== WORK TASK ==
Reproduce the following lines word for word, with nothing changed.

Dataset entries
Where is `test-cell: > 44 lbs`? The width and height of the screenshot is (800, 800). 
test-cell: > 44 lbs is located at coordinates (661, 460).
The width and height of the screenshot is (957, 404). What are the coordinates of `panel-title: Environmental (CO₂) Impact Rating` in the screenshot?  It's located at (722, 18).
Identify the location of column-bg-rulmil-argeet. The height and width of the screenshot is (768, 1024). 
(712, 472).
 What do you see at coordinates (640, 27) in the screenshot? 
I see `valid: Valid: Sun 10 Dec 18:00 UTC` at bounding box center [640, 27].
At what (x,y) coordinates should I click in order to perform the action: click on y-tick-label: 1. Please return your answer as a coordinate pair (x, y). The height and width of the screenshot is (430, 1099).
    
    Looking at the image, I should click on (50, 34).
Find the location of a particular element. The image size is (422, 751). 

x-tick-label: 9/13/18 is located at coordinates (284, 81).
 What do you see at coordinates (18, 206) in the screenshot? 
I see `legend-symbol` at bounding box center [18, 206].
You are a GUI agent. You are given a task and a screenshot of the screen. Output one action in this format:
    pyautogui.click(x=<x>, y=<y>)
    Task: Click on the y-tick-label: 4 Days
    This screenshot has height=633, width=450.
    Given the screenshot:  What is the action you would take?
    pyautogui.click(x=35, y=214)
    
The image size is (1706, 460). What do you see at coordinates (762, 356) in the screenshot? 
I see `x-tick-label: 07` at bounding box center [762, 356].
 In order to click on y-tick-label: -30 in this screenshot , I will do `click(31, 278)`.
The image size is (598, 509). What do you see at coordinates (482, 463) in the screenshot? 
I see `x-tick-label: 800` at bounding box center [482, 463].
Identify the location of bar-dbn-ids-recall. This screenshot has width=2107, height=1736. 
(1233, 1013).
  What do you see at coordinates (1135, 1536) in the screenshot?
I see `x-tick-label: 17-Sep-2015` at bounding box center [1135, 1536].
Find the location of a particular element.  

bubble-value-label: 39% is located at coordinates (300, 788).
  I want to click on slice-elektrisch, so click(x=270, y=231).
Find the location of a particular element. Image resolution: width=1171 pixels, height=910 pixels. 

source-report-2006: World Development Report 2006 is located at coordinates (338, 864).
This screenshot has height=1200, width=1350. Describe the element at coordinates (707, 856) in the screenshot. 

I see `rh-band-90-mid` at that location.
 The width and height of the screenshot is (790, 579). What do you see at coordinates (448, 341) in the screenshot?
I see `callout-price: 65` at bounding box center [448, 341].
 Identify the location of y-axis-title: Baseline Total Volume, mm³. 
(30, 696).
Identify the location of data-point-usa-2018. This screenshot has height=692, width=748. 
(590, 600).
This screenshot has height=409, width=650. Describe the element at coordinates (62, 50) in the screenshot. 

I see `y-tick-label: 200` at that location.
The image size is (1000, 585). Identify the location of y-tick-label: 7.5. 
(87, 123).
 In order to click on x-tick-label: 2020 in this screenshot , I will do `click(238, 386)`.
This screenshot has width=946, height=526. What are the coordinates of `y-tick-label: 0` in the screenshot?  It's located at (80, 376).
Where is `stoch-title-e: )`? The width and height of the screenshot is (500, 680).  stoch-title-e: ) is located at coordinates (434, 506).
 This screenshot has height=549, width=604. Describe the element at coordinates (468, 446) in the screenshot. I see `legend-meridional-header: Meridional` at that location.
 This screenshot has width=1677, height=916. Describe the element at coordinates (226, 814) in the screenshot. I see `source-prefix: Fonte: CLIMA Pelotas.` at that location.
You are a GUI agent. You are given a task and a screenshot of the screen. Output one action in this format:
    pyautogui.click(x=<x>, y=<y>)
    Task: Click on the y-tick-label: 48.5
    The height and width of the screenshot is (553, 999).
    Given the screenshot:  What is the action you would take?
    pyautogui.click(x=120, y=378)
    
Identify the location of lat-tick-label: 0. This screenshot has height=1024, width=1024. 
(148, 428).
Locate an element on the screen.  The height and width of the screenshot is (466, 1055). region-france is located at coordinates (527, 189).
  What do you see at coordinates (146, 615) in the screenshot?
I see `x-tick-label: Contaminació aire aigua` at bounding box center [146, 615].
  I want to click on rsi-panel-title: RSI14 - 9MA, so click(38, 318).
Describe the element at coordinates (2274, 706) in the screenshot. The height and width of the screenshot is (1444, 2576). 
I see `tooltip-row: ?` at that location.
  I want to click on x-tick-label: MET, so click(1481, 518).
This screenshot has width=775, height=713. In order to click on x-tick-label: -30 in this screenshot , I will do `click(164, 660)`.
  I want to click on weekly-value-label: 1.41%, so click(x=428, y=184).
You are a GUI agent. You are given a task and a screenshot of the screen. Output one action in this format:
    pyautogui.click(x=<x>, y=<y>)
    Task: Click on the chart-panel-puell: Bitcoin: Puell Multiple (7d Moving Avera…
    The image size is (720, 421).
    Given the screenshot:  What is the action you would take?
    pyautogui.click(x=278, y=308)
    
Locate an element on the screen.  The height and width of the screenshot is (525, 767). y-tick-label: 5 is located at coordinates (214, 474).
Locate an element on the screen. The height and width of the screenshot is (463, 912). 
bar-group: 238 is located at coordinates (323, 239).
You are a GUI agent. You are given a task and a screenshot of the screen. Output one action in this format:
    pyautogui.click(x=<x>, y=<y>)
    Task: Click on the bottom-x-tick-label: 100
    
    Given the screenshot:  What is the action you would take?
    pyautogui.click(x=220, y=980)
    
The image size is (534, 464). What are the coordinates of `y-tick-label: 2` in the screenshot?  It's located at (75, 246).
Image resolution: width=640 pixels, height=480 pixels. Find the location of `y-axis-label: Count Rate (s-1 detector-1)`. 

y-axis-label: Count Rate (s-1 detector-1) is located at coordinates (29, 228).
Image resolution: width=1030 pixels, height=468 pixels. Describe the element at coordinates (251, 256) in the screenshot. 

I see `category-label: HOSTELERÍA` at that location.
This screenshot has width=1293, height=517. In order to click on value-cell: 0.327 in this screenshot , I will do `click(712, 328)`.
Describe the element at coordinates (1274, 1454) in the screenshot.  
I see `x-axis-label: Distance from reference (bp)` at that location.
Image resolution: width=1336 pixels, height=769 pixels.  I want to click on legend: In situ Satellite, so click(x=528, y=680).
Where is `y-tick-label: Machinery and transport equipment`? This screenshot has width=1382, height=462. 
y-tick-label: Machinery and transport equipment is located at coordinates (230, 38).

== RESPONSE TO THIS EXERCISE ==
Where is `test-cell: > 44 lbs`? The width and height of the screenshot is (800, 800). 
test-cell: > 44 lbs is located at coordinates (661, 460).
The width and height of the screenshot is (957, 404). What are the coordinates of `panel-title: Environmental (CO₂) Impact Rating` in the screenshot?  It's located at (722, 18).
Identify the location of column-bg-rulmil-argeet. The height and width of the screenshot is (768, 1024). 
(712, 472).
 What do you see at coordinates (640, 27) in the screenshot? 
I see `valid: Valid: Sun 10 Dec 18:00 UTC` at bounding box center [640, 27].
At what (x,y) coordinates should I click in order to perform the action: click on y-tick-label: 1. Please return your answer as a coordinate pair (x, y). The height and width of the screenshot is (430, 1099).
    
    Looking at the image, I should click on (50, 34).
Find the location of a particular element. The image size is (422, 751). 

x-tick-label: 9/13/18 is located at coordinates (284, 81).
 What do you see at coordinates (18, 206) in the screenshot? 
I see `legend-symbol` at bounding box center [18, 206].
You are a GUI agent. You are given a task and a screenshot of the screen. Output one action in this format:
    pyautogui.click(x=<x>, y=<y>)
    Task: Click on the y-tick-label: 4 Days
    This screenshot has height=633, width=450.
    Given the screenshot:  What is the action you would take?
    pyautogui.click(x=35, y=214)
    
The image size is (1706, 460). What do you see at coordinates (762, 356) in the screenshot? 
I see `x-tick-label: 07` at bounding box center [762, 356].
 In order to click on y-tick-label: -30 in this screenshot , I will do `click(31, 278)`.
The image size is (598, 509). What do you see at coordinates (482, 463) in the screenshot? 
I see `x-tick-label: 800` at bounding box center [482, 463].
Identify the location of bar-dbn-ids-recall. This screenshot has width=2107, height=1736. 
(1233, 1013).
  What do you see at coordinates (1135, 1536) in the screenshot?
I see `x-tick-label: 17-Sep-2015` at bounding box center [1135, 1536].
Find the location of a particular element.  

bubble-value-label: 39% is located at coordinates (300, 788).
  I want to click on slice-elektrisch, so click(x=270, y=231).
Find the location of a particular element. Image resolution: width=1171 pixels, height=910 pixels. 

source-report-2006: World Development Report 2006 is located at coordinates (338, 864).
This screenshot has height=1200, width=1350. Describe the element at coordinates (707, 856) in the screenshot. 

I see `rh-band-90-mid` at that location.
 The width and height of the screenshot is (790, 579). What do you see at coordinates (448, 341) in the screenshot?
I see `callout-price: 65` at bounding box center [448, 341].
 Identify the location of y-axis-title: Baseline Total Volume, mm³. 
(30, 696).
Identify the location of data-point-usa-2018. This screenshot has height=692, width=748. 
(590, 600).
This screenshot has height=409, width=650. Describe the element at coordinates (62, 50) in the screenshot. 

I see `y-tick-label: 200` at that location.
The image size is (1000, 585). Identify the location of y-tick-label: 7.5. 
(87, 123).
 In order to click on x-tick-label: 2020 in this screenshot , I will do `click(238, 386)`.
This screenshot has width=946, height=526. What are the coordinates of `y-tick-label: 0` in the screenshot?  It's located at (80, 376).
Where is `stoch-title-e: )`? The width and height of the screenshot is (500, 680).  stoch-title-e: ) is located at coordinates (434, 506).
 This screenshot has height=549, width=604. Describe the element at coordinates (468, 446) in the screenshot. I see `legend-meridional-header: Meridional` at that location.
 This screenshot has width=1677, height=916. Describe the element at coordinates (226, 814) in the screenshot. I see `source-prefix: Fonte: CLIMA Pelotas.` at that location.
You are a GUI agent. You are given a task and a screenshot of the screen. Output one action in this format:
    pyautogui.click(x=<x>, y=<y>)
    Task: Click on the y-tick-label: 48.5
    The height and width of the screenshot is (553, 999).
    Given the screenshot:  What is the action you would take?
    pyautogui.click(x=120, y=378)
    
Identify the location of lat-tick-label: 0. This screenshot has height=1024, width=1024. 
(148, 428).
Locate an element on the screen.  The height and width of the screenshot is (466, 1055). region-france is located at coordinates (527, 189).
  What do you see at coordinates (146, 615) in the screenshot?
I see `x-tick-label: Contaminació aire aigua` at bounding box center [146, 615].
  I want to click on rsi-panel-title: RSI14 - 9MA, so click(38, 318).
Describe the element at coordinates (2274, 706) in the screenshot. The height and width of the screenshot is (1444, 2576). 
I see `tooltip-row: ?` at that location.
  I want to click on x-tick-label: MET, so click(1481, 518).
This screenshot has width=775, height=713. In order to click on x-tick-label: -30 in this screenshot , I will do `click(164, 660)`.
  I want to click on weekly-value-label: 1.41%, so click(x=428, y=184).
You are a GUI agent. You are given a task and a screenshot of the screen. Output one action in this format:
    pyautogui.click(x=<x>, y=<y>)
    Task: Click on the chart-panel-puell: Bitcoin: Puell Multiple (7d Moving Avera…
    The image size is (720, 421).
    Given the screenshot:  What is the action you would take?
    pyautogui.click(x=278, y=308)
    
Locate an element on the screen.  The height and width of the screenshot is (525, 767). y-tick-label: 5 is located at coordinates (214, 474).
Locate an element on the screen. The height and width of the screenshot is (463, 912). 
bar-group: 238 is located at coordinates (323, 239).
You are a GUI agent. You are given a task and a screenshot of the screen. Output one action in this format:
    pyautogui.click(x=<x>, y=<y>)
    Task: Click on the bottom-x-tick-label: 100
    
    Given the screenshot:  What is the action you would take?
    pyautogui.click(x=220, y=980)
    
The image size is (534, 464). What are the coordinates of `y-tick-label: 2` in the screenshot?  It's located at (75, 246).
Image resolution: width=640 pixels, height=480 pixels. Find the location of `y-axis-label: Count Rate (s-1 detector-1)`. 

y-axis-label: Count Rate (s-1 detector-1) is located at coordinates (29, 228).
Image resolution: width=1030 pixels, height=468 pixels. Describe the element at coordinates (251, 256) in the screenshot. 

I see `category-label: HOSTELERÍA` at that location.
This screenshot has width=1293, height=517. In order to click on value-cell: 0.327 in this screenshot , I will do `click(712, 328)`.
Describe the element at coordinates (1274, 1454) in the screenshot.  
I see `x-axis-label: Distance from reference (bp)` at that location.
Image resolution: width=1336 pixels, height=769 pixels.  I want to click on legend: In situ Satellite, so click(x=528, y=680).
Where is `y-tick-label: Machinery and transport equipment`? This screenshot has width=1382, height=462. 
y-tick-label: Machinery and transport equipment is located at coordinates (230, 38).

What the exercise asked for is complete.